Some other guards were patrolling the length of the wall; it was the last thing he saw before his vision failed him. He tried to call out for help, but his throat burned and all that came out was dust and blood. Even his breath was stolen from him.

He thought the guards might have noticed him; he could feel a cold, looming presence over top of him—cold and dark. Cold and dark. Something hit him—hit him hard—and yet he could barely feel it above the aching, screaming pain of his body—of this burning awfulness that seethed just beneath his thin, ghastly flesh.

The pitiful man had little life left in him as he neared the stone wall—or what he thought it might have been. Fingertips eagerly grasping for line between the diseased village and the regal, safe keep. It had to be but a step away—a step to freedom. To safety. To warmth.

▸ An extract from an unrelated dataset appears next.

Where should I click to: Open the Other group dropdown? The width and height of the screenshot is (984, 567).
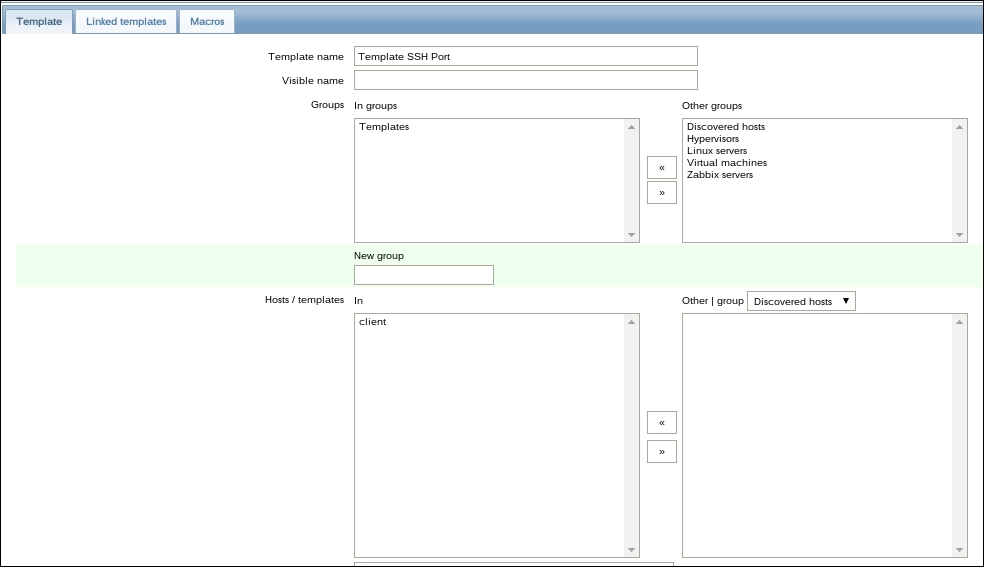[801, 301]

His arms and legs gave way.

His hearing followed soon after, and the only taste left on the tip of his tongue was that of bile and blood. He felt himself fall to the ground completely, as if the force of gravity had tripled in an instant, and he would not get up again.

As he drew a few harsher breaths, his eyes sparkled back to life—vision restored if only for a moment—and spied upon the ground a small, putrid dagger next to him. It was but an arm’s reach away, sitting there—mocking him, as if it had a face to do so. He spat at it, but all that came out with dust.

And then, he took one last breath, having put not a single limb across the threshold, and died.